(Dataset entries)
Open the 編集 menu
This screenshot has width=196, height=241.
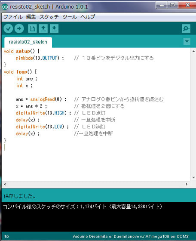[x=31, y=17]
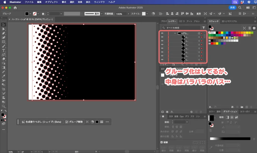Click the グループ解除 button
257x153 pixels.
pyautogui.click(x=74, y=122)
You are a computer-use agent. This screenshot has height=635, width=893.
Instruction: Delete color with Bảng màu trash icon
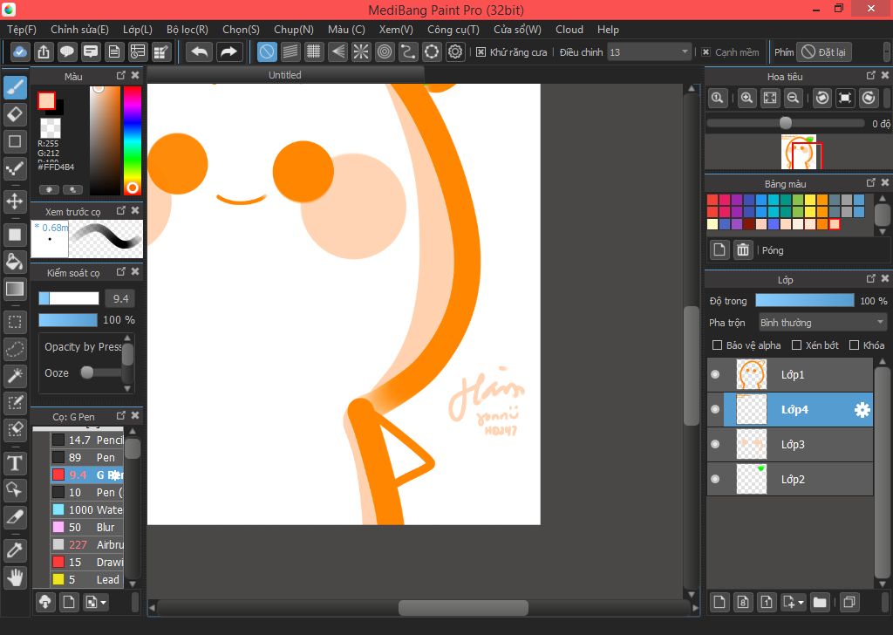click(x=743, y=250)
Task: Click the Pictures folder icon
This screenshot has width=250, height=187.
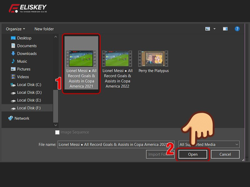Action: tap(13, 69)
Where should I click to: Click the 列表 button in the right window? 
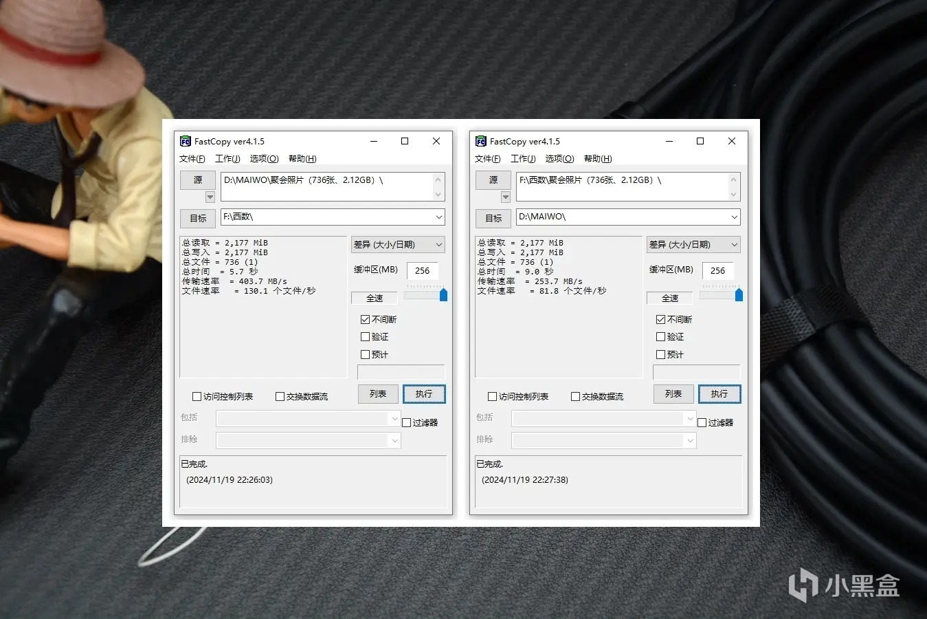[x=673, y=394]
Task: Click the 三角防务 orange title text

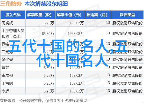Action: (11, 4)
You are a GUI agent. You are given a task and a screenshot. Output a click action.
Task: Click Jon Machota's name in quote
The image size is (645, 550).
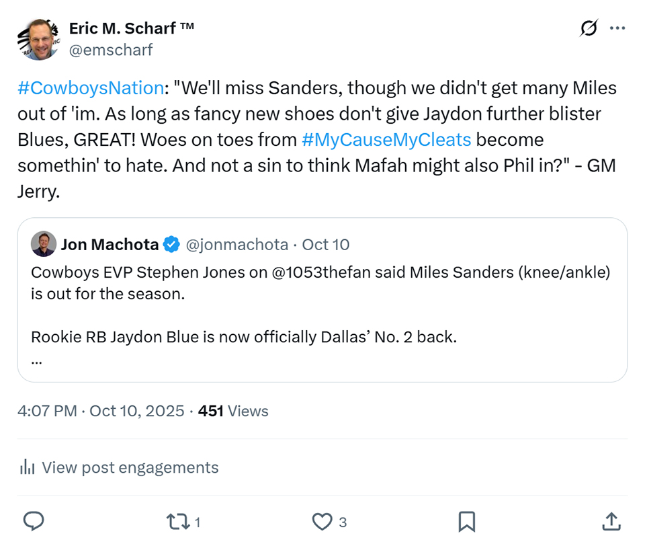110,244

◆ Task ◆
Give the number of lines in the entries that contain the word "agent", with no other text.

◆ Exercise result ◆
2